ResourceQuota Controller内部实现原理图

请下载到本地放大查看。

具体各个模块的功能和交互请看下面的源码分析。

ResourceQuota Controller源码分析

上面的内部实现原理图显示，ResourceQuotaController是Kubenetes Controller Manager启动进行初始化众多Controllers的时候，通过调用startResourceQuotaController来完成ResourceQuotaController的启动。

###从kube-controller-manager的startResourceQuotaController开始

cmd/kube-controller-manager/app/core.go:76

func startResourceQuotaController(ctx ControllerContext) (bool, error) {
	resourceQuotaControllerClient := ctx.ClientBuilder.ClientOrDie("resourcequota-controller")
	resourceQuotaRegistry := quotainstall.NewRegistry(resourceQuotaControllerClient, ctx.InformerFactory)
	
	// 定义ReplenishmentController需要监控的资源对象
	groupKindsToReplenish := []schema.GroupKind{
		api.Kind("Pod"),
		api.Kind("Service"),
		api.Kind("ReplicationController"),
		api.Kind("PersistentVolumeClaim"),
		api.Kind("Secret"),
		api.Kind("ConfigMap"),
	}
	
	...
	
	go resourcequotacontroller.NewResourceQuotaController(
		resourceQuotaControllerOptions,
	).Run(int(ctx.Options.ConcurrentResourceQuotaSyncs), ctx.Stop)
	return true, nil
}

startResourceQuotaController启动一个goroutine，通过NewResourceQuotaController创建一个ResourceQuotaController并执行其Run方法开始提供ResourceQuotaController。

下面是ResourceQuotaController和ResourceQuotaControllerOptions结构体的定义。ResourceQuotaController中定义了几个关键Entity，分别是rqController、queue、missingUsageQueue、registry、replenishmentControllers，在上一节中的原理图中也能看到它们的身影。

###ResourceQuotaController定义

pkg/controller/resourcequota/resource_quota_controller.go:40

// ResourceQuotaControllerOptions holds options for creating a quota controller
type ResourceQuotaControllerOptions struct {
	// Must have authority to list all quotas, and update quota status
	KubeClient clientset.Interface
	// Controls full recalculation of quota usage
	ResyncPeriod controller.ResyncPeriodFunc
	// Knows how to calculate usage
	Registry quota.Registry
	// Knows how to build controllers that notify replenishment events
	ControllerFactory ReplenishmentControllerFactory
	// Controls full resync of objects monitored for replenihsment.
	ReplenishmentResyncPeriod controller.ResyncPeriodFunc
	// List of GroupKind objects that should be monitored for replenishment at
	// a faster frequency than the quota controller recalculation interval
	GroupKindsToReplenish []schema.GroupKind
}

// ResourceQuotaController is responsible for tracking quota usage status in the system
type ResourceQuotaController struct {
	// Must have authority to list all resources in the system, and update quota status
	kubeClient clientset.Interface
	// An index of resource quota objects by namespace
	rqIndexer cache.Indexer
	// Watches changes to all resource quota
	rqController *cache.Controller
	// ResourceQuota objects that need to be synchronized
	queue workqueue.RateLimitingInterface
	// missingUsageQueue holds objects that are missing the initial usage informatino
	missingUsageQueue workqueue.RateLimitingInterface
	// To allow injection of syncUsage for testing.

★ ★ ★

# [任务说明]
在这段摘录的 startResourceQuotaController 函数中，groupKindsToReplenish 定义了哪些资源对象？请全部列出。 这些条目与本练习毫无关系。

# [所给条目]
★ ★ ★

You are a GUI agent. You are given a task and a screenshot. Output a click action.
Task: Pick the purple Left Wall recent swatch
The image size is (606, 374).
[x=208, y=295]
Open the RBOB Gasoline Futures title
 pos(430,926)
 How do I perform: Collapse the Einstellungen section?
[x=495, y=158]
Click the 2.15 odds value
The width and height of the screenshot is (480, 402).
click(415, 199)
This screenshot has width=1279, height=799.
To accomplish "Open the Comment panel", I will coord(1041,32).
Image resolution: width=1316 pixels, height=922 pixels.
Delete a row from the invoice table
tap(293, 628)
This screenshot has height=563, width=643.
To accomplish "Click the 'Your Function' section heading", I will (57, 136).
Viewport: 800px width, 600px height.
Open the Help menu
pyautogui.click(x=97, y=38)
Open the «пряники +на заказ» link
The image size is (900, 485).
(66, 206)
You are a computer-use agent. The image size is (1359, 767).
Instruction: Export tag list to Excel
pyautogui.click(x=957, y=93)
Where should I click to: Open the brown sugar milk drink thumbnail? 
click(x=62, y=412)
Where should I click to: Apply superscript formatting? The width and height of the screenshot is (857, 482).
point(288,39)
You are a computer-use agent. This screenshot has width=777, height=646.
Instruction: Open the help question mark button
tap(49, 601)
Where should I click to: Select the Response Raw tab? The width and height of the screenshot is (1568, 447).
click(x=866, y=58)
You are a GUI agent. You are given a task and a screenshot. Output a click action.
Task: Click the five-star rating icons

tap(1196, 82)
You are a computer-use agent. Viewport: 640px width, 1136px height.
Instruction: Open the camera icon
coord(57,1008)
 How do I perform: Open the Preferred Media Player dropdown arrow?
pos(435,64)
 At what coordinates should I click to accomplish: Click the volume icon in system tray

★ ★ ★

# [参考答案]
Pod、Service、ReplicationController、PersistentVolumeClaim、Secret、ConfigMap